Repeat only these lines, exactly: the first line of the data, the line containing "Viewport: 952px width, 1258px height.", and every line between them. Pictures stay out.

(Raw data begins)

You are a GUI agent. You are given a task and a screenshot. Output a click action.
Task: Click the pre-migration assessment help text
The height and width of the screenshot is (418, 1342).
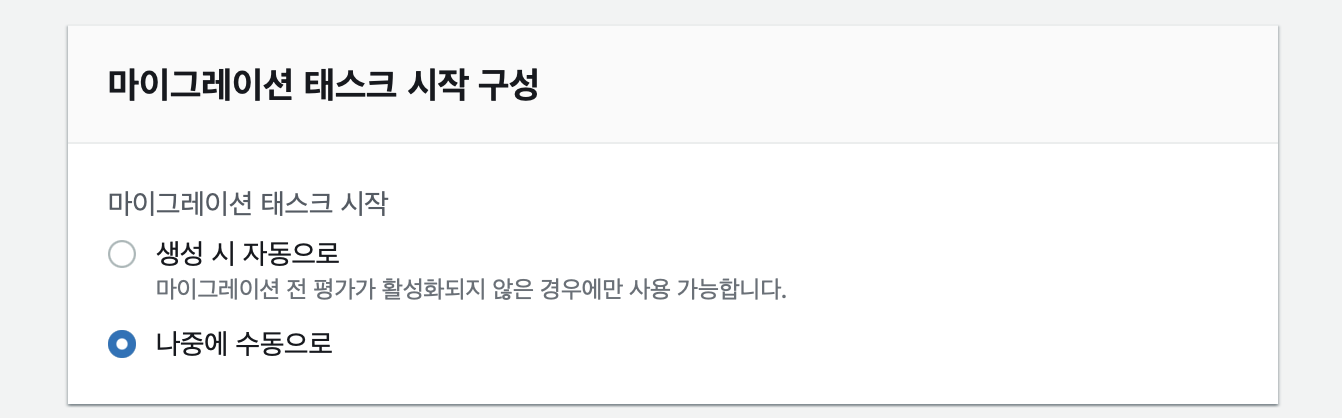[472, 292]
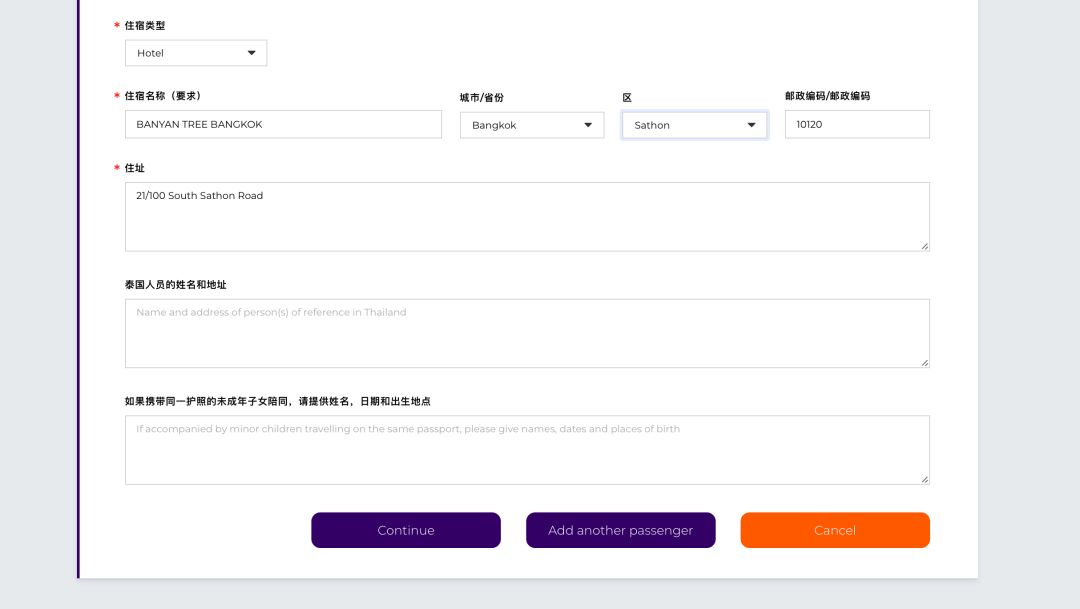Focus the postal code field showing 10120
The image size is (1080, 609).
(857, 125)
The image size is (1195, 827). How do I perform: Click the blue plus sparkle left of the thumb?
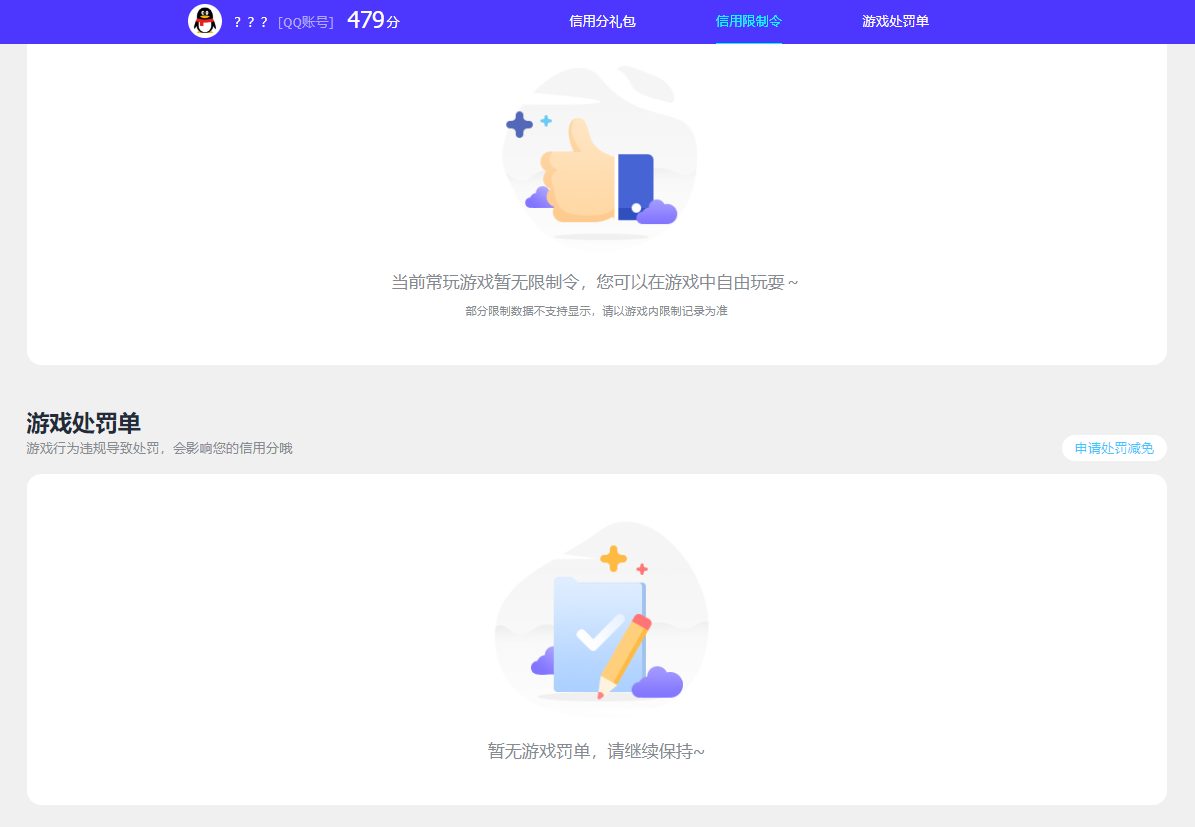click(x=519, y=123)
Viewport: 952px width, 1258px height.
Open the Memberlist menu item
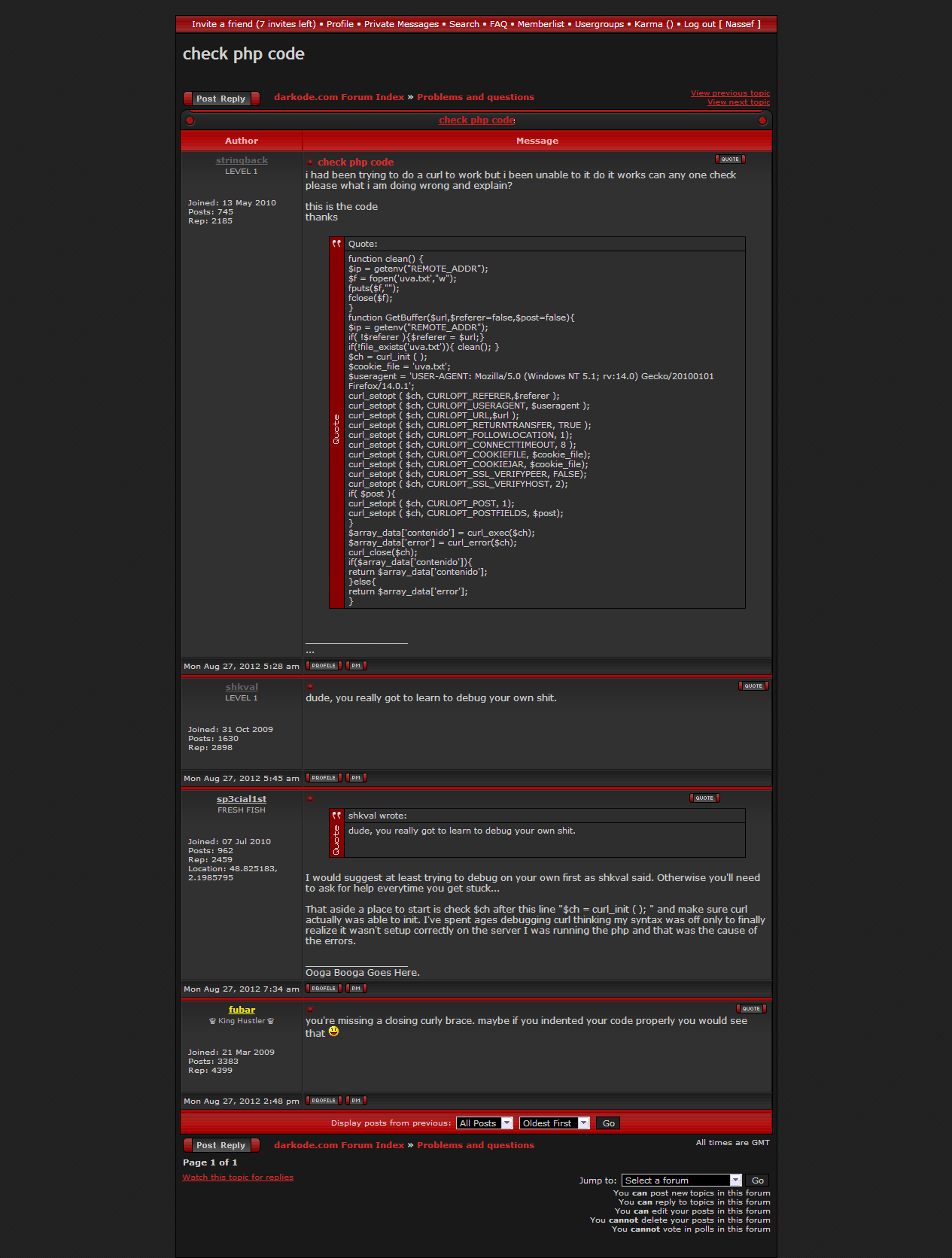tap(540, 24)
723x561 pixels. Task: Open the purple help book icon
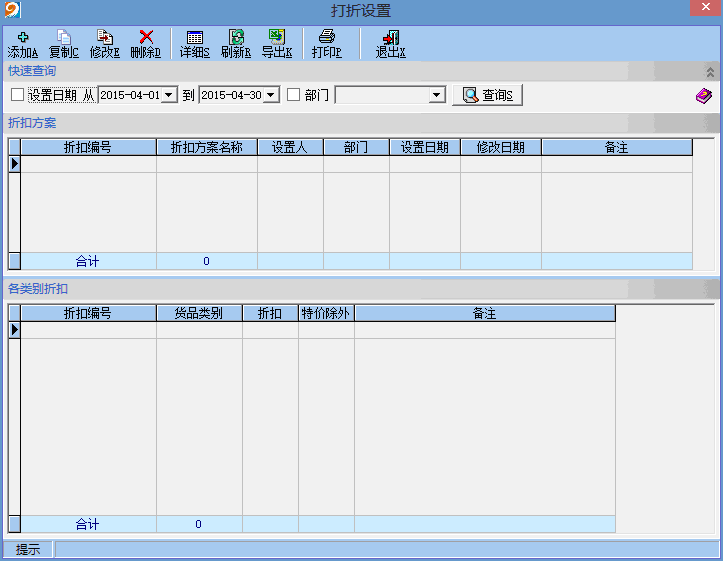point(704,96)
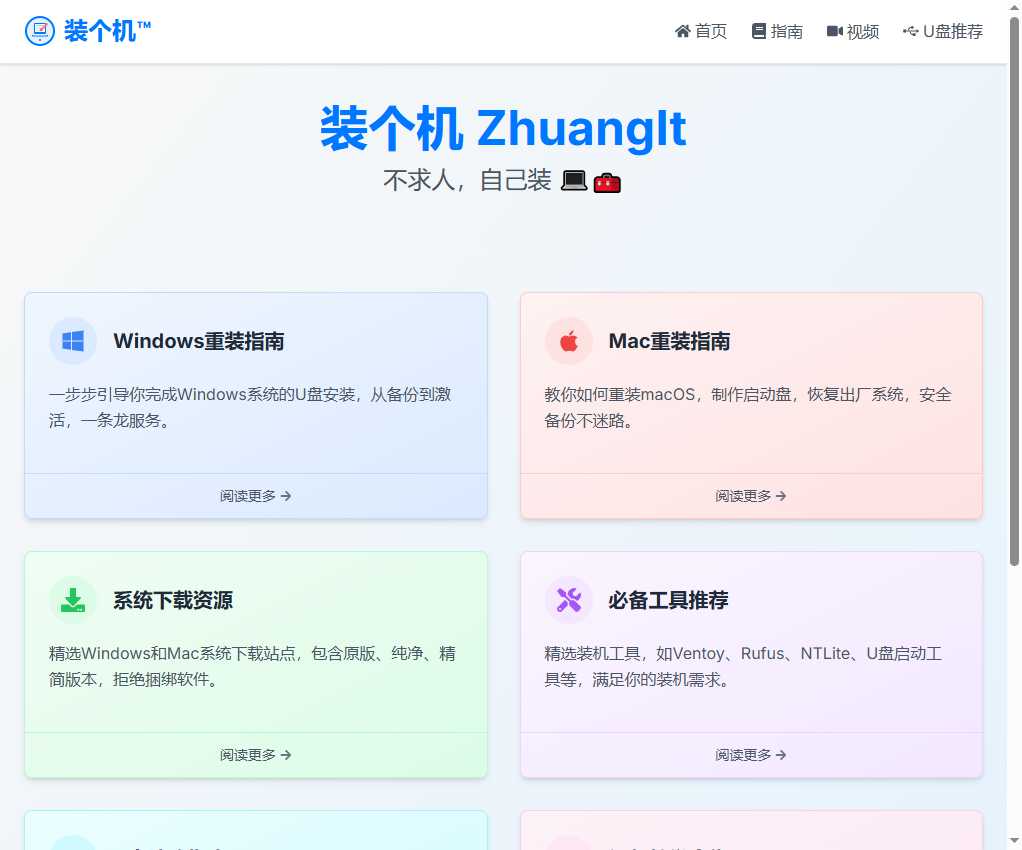Screen dimensions: 1022x850
Task: Select the U盘推荐 navigation item
Action: 953,31
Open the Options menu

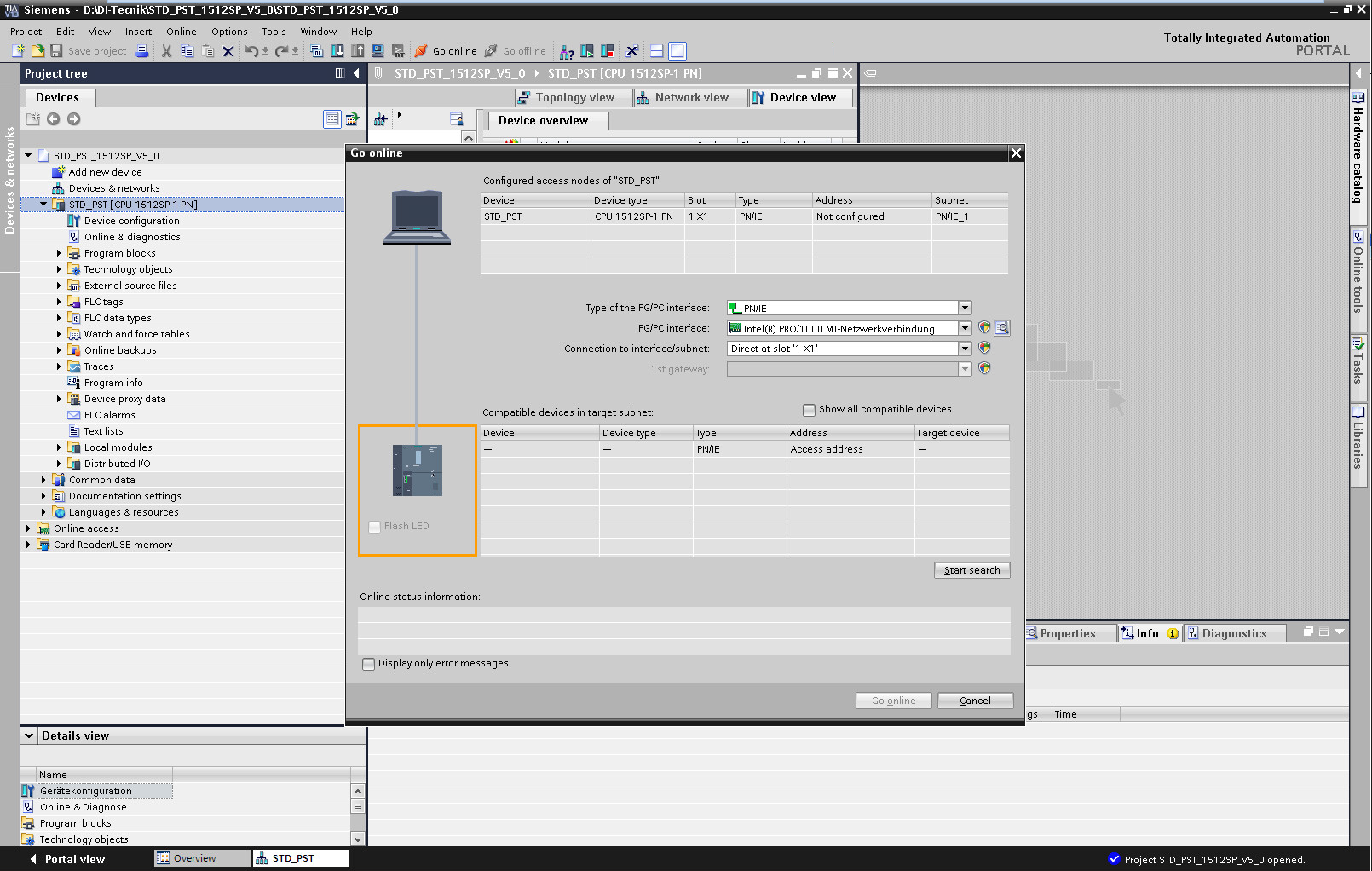[229, 32]
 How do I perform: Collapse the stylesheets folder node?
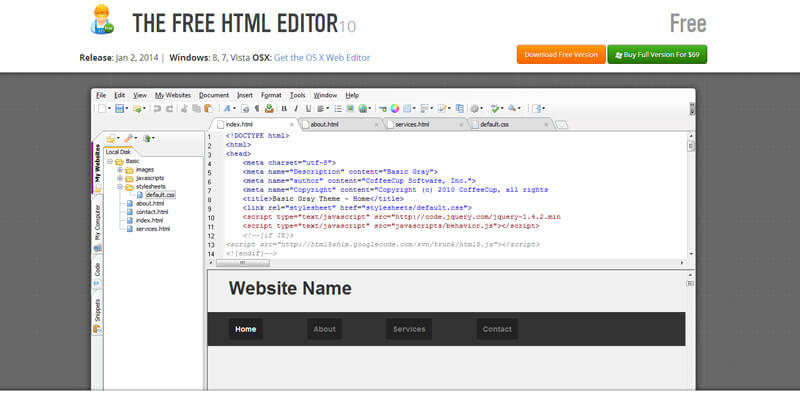pyautogui.click(x=119, y=186)
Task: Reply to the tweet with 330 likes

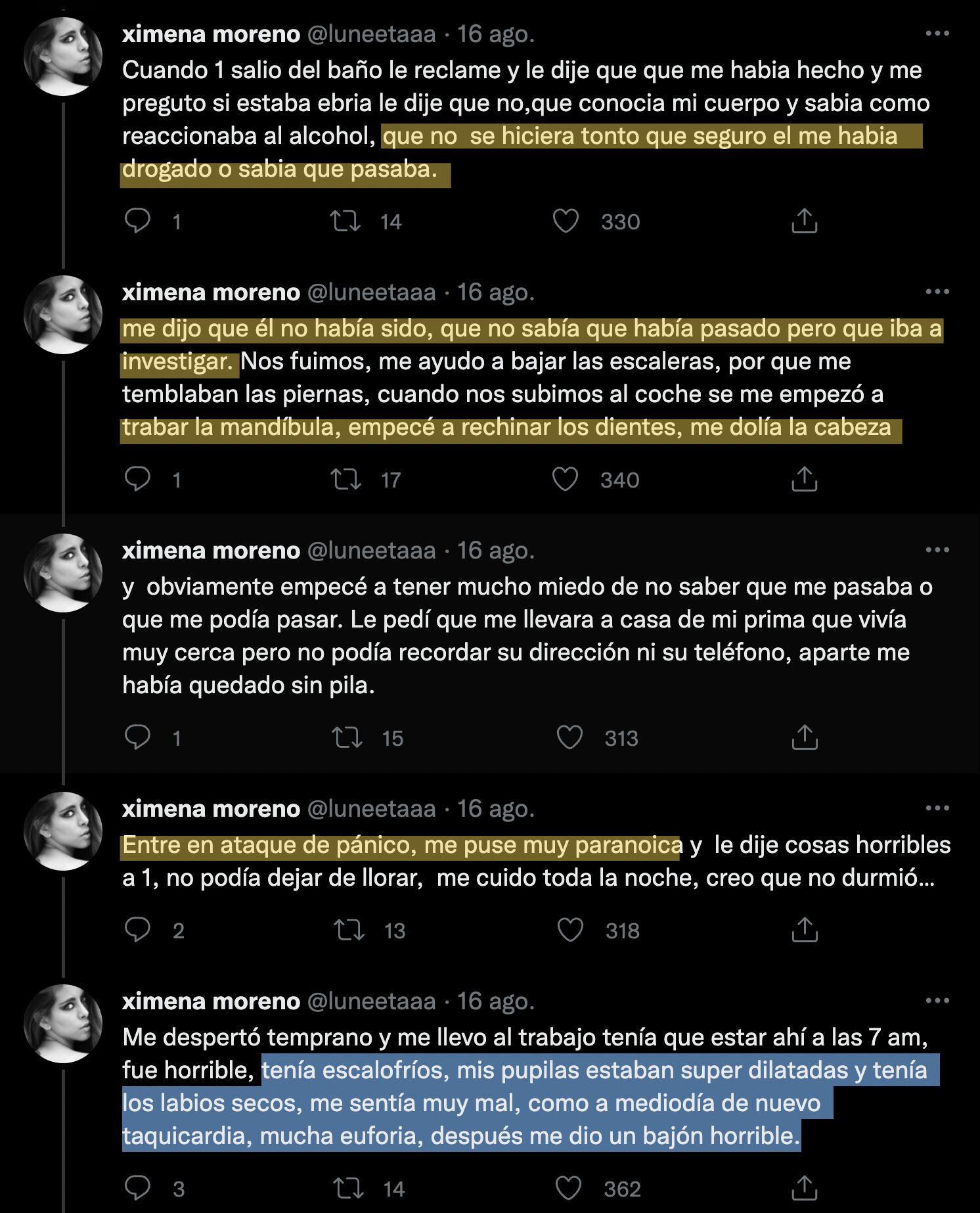Action: 138,221
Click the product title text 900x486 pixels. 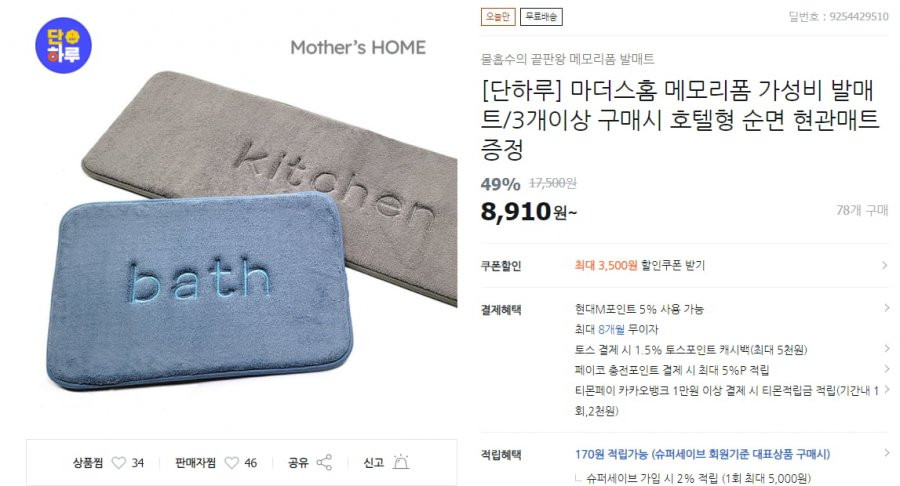680,120
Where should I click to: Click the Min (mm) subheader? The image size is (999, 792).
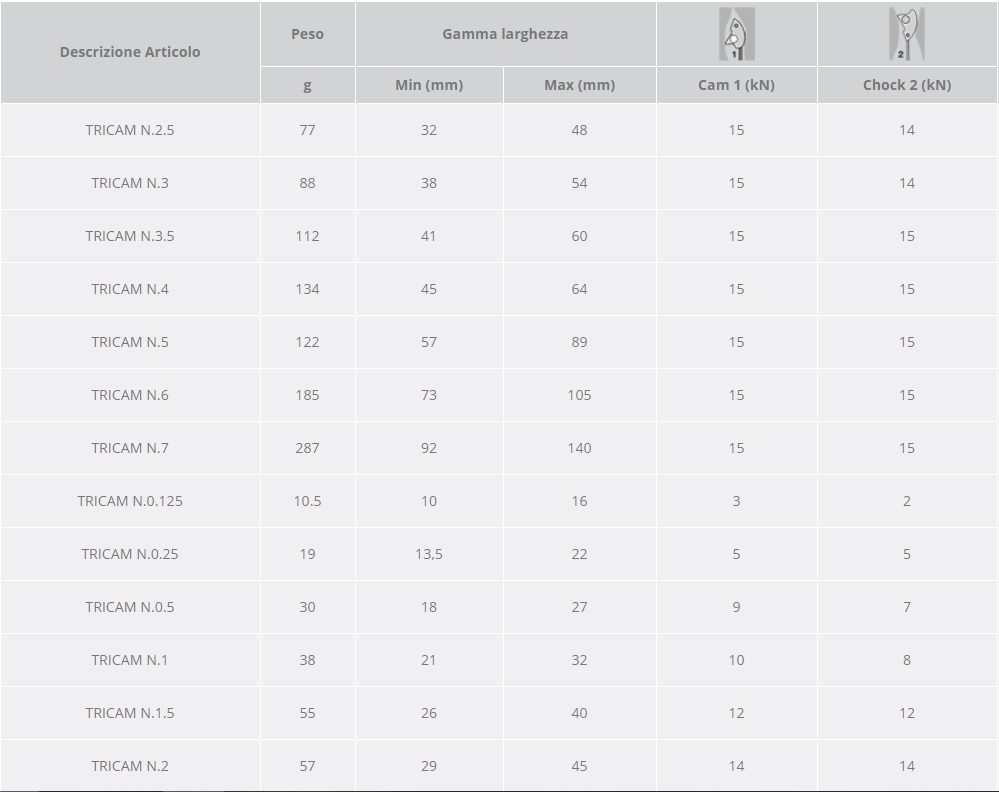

(Raw data ends)

_Response to the task_.
You are a GUI agent. You are given a task and a screenshot. Output a click action.
Task: Click the pre-migration assessment help text
The height and width of the screenshot is (418, 1342).
[472, 292]
Focus the postal code field showing 10120
The image size is (1080, 609).
(857, 125)
The image size is (1195, 827). How do I perform: Click the blue plus sparkle left of the thumb?
click(x=519, y=123)
Viewport: 952px width, 1258px height.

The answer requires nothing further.